Devenu moniteur de plongée, Fayadine explique la peur de la mer, « les grands-pères racontent des histoires horribles sur la mer qui n’existe pas. Or, la mer, c’est le plus beau boulot au monde. Et elle procure beaucoup d’ouverture ».
Il cite un exemple, « à Mayotte, aucune plage n’est surveillée, il faut former ces jeunes à être maître-nageur sauveteur. » Un autre, les inciter à plonger, « nous sommes sur un des plus beaux spots de plongée de la planète, et l’immense majorité des mahorais ne l’a jamais vu », se désole-t-il.
« Très content du choix professionnel que j’ai fait »
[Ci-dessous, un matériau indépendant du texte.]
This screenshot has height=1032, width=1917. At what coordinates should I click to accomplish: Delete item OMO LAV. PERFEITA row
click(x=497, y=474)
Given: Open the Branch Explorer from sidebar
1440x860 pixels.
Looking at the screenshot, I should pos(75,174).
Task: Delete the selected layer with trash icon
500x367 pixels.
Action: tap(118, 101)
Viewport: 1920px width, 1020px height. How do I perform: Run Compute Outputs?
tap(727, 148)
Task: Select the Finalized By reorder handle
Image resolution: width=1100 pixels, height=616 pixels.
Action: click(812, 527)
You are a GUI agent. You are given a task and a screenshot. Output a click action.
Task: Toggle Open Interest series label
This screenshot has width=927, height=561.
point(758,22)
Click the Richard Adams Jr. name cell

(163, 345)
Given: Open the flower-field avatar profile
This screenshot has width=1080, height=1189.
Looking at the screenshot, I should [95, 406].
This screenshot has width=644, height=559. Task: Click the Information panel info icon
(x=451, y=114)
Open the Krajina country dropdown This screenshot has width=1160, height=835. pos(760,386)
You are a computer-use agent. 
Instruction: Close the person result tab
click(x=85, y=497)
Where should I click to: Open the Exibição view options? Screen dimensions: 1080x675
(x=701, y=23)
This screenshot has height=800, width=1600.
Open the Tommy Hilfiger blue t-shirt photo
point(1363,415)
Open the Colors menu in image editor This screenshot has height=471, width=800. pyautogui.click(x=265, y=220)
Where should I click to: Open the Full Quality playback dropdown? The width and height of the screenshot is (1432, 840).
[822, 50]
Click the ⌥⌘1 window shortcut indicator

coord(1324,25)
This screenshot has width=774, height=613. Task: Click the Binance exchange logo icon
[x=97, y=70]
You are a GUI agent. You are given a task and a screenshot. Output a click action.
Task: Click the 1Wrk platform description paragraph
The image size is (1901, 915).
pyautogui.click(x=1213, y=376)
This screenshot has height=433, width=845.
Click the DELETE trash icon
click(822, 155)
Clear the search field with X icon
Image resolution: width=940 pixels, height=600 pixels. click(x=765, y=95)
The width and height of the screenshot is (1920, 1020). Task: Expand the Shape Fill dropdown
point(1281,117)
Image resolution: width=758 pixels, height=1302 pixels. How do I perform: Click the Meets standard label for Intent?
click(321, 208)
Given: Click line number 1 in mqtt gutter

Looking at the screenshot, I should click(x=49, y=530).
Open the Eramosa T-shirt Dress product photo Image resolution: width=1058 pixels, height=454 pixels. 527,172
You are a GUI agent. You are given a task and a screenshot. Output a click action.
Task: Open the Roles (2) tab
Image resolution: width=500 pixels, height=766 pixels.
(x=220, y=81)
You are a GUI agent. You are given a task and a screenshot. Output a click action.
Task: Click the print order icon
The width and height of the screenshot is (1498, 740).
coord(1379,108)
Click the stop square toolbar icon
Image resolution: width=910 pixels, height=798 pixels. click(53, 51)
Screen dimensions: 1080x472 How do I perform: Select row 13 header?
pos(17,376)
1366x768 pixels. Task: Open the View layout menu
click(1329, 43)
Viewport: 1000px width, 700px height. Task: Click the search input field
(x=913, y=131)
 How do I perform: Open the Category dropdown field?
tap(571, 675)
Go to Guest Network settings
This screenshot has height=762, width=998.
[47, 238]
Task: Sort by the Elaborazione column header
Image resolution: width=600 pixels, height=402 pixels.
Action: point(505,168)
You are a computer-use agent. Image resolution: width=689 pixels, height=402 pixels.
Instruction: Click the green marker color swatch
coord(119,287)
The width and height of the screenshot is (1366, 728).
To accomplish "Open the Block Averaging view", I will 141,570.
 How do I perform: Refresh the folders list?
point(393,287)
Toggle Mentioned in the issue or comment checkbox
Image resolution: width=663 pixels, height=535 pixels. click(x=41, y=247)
Autre paysage maritime, celui de la pêche, à laquelle se destine Yacine, élève de l’Ecole d’Apprentissage Maritime (EAM) en Petite Terre. Et il en veut. Levé tous les matins à 3h, il finit sa nuit dans le bus, « pour ne pas dormir à l’école ». Là-bas, aux côtés de ses copains Yanis et Kamardine, il se penche sur les filets à ramender et sur les cartes du SHOM à décrypter : « Je suis très content du choix professionnel que j’ai fait, il y a des choses que j’apprends ici, que je ne voyais pas là-bas », explique toujours Yacine, en évoquant les filières scolaires générales.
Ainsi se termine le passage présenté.